→ **Soal yang Diberikan**
Tuliskan kembali baris-baris berikut tanpa perubahan apa pun, mulai dari baris yang memuat "Task: Click the 機器の削除 X icon" sampai dengan baris yang memuat "Looking at the", termasuk kedua baris tersebut.

→ **Baris Masukan**
════════════════

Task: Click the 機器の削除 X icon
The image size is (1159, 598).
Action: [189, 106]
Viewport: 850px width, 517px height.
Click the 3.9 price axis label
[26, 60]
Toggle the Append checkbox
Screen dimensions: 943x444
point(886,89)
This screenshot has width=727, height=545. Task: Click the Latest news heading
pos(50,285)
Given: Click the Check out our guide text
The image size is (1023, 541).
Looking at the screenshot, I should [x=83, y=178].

════════════════

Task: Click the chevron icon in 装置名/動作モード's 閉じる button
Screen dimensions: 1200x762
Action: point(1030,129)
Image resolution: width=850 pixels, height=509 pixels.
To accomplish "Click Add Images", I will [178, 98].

════════════════

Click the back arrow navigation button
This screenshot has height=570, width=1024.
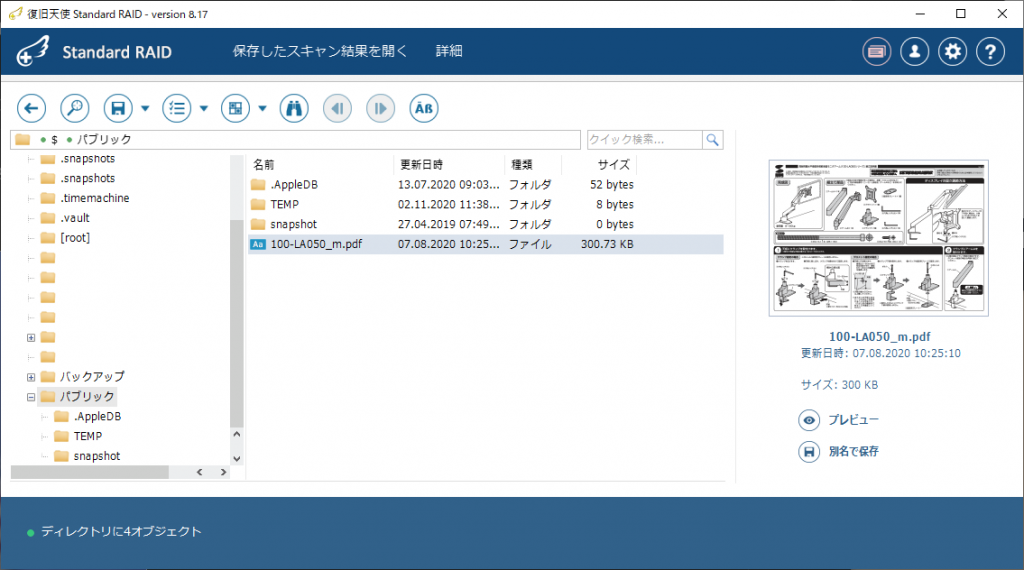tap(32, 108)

════════════════

→ **Penyelesaian Soal**
Task: Click the 機器の削除 X icon
The image size is (1159, 598).
Action: [189, 106]
Viewport: 850px width, 517px height.
Click the 3.9 price axis label
[26, 60]
Toggle the Append checkbox
Screen dimensions: 943x444
point(886,89)
This screenshot has width=727, height=545. Task: Click the Latest news heading
pos(50,285)
Given: Click the Check out our guide text
The image size is (1023, 541).
Looking at the screenshot, I should [x=83, y=178].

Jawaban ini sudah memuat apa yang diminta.